Se tutto ciò è vero, c’è da comprendere il fine che va ben oltre il pur avvenente motivo elettorale.
La Destra ha un fine più alto e quel fine è lo scardinamento, lo sfondamento della democrazia perché aumentare il differenziale delle diseguaglianze tra persone e tra Regioni non è solo una scelta economica o politica ma è una scelta tesa a stravolgere i rapporti di forza interni allo Stato e a stravolgere la sua unitarietà. 
La Destra vuole creare instabilità e con essa vuole cavalcare il bisogno dell’uomo forte, trasformando la sua figura nel protagonista del ritorno alla Norma indiscutibile, alla Legge sempiterna, al trittico del Dio, della Patria e della Famiglia tanto caro al ventennio fascista. 

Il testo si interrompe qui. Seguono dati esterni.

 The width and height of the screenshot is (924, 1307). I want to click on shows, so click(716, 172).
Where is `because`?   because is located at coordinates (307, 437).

Un tentativo il suo continuo e sempre più oltre le righe. 
Un tentativo che ha bisogno costantemente di nemici da osteggiare, minacciare, dileggiare. 
Nemici seriali e nemici occasionali. 
Ogni giorno, un magistrato, un giornalista, un buonista qualsiasi, un oppositore politico, un operatore sociale, un mediatore culturale, uno sportivo, un centro sociale, un cittadino italiano emigrato all’estero diventa un nemico occasionale, un traditore della Patria. 
Ogni giorno qualcuno viene dato in pasto al tritacarne dei social o viene accusato per bocca degli esponenti di Destra che si sono spinti a minacciare di eliminare la scorta a chi ha combattuto le mafie mettendo davanti alle proprie parole e alle proprie azioni, il corpo sacro della carne viva. 
Ogni volta che un omosessuale, una lesbica, una transessuale, un qualsiasi essere umano reclami un avanzamento in chiave civile o che una donna pretenda il mantenimento dei diritti di aborto o di divorzio diventa un nemico occasionale, un immorale che attenta ai valori della Famiglia come se essa non fosse il nucleo patriarcale, para-borghese e violento di ogni ancestrale oppressione sessista.

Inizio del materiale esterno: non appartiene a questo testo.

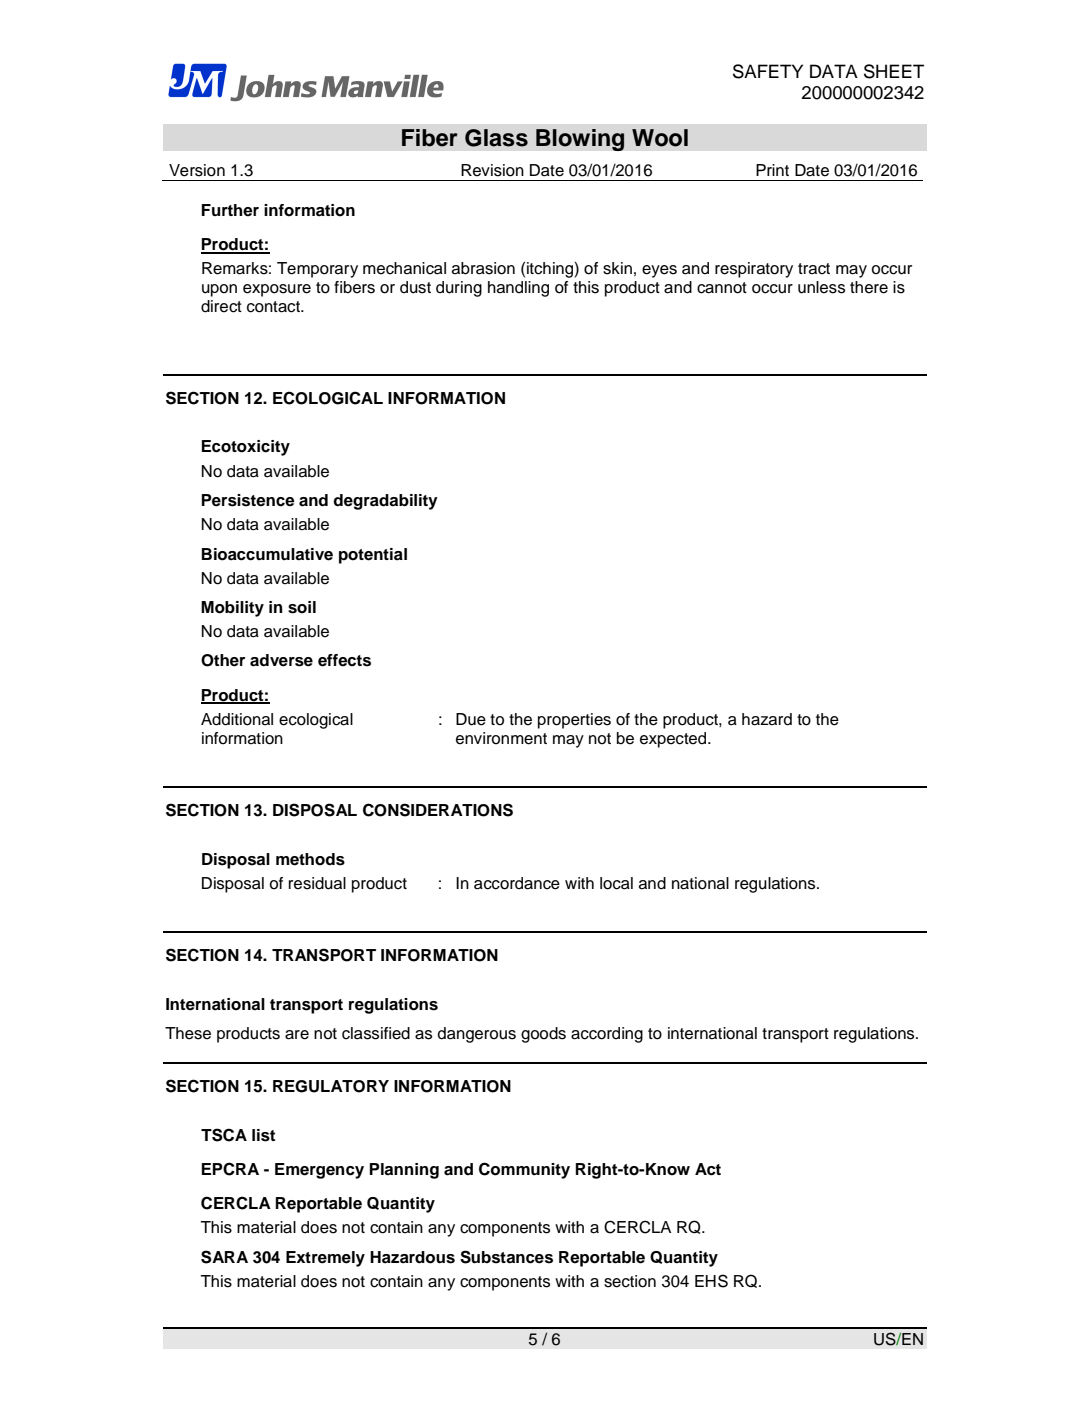  What do you see at coordinates (616, 883) in the document?
I see `local` at bounding box center [616, 883].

Tuttavia, a questi nemici occasionali tutti interni, vi è da aggiungere l’odio seriale, programmatico e programmato contro ciò che viene da fuori: quello contro gli immigrati e contro le minoranze, vedi rom, caminanti e sinti.
 
Un tema questo dei migranti e delle minoranze tanto caro alla Destra che brandisce il manganello della Patria, della Nazione, dello Stato Sovrano sopra la testa di chi chiede semplicemente più umanità e meno cinismo. È evidente quanto l’atteggiamento della Destra italiana non sia dissimile da quello delle propagande di ogni nazionalismo e di ogni sovranismo. È intorno a questo tema che ruota tutto, è questo l’architrave su cui sono fissate tutte altre parole d’ordine. 
Prima gli italiani da slogan elettorale è diventato odio, si è trasformato nella rivendicazione programmatica e politica dell’odio che fa il paio con quello delle peggiori derive autoritarie in corso in Ungheria, Polonia, Repubblica Ceca, Brasile e Stati Uniti.

Qui rientra in gioco la continua esagerazione linguistica e mediatica che la Destra sforza sulla questione migranti a furia di parole violente, di un’ipertrofia social insostenibile e, quando era al governo, anche di una decretazione d’urgenza tesa ad esautorare il parlamento, ridotto a inutile orpello di un’impellenza inesistente nei fatti ma non nella percezione alimentata da una narrazione falsa e artata.

In questo aspetto, vi è il secondo attacco allo Stato e cioè nell’accentramento feroce del potere decisionale dall’ambito legislativo a quello esecutivo e in un accerchiamento terrificante di ogni altro potere indipendente. 

Tale accerchiamento avanza e avanzerà fino alla resa, fino alla acquiescenza, fino all’assimilazione totale di qualsiasi potere in una nuova forma di totalitarismo che coinciderà col corpo del capo che si fa Nazione, col corpo del leader che si fa Popolo, che si fa Legge in divisa e Religione in un bacio dato al crocifisso.
 
Il Capitano della Destra, come il Capitano rumeno Corneliu Zelea Codreanu, fascista, cristiano-integralista e ultranazionalista, vuole arrivare alla completa identificazione della sua figura con quella dello Stato di Legge e una volta ottenuto il risultato, attaccando le istituzioni democratiche, sgretolandole, corrodendole, screditandole, chiederà e otterrà di modificare la Costituzione in chiave presidenzialista.

Vi ricorda qualcosa questo schema?
A me sì.
E preoccupa tanto perché al suo cospetto bisogna avere una consapevolezza: la democrazia non ha difensori se non il popolo.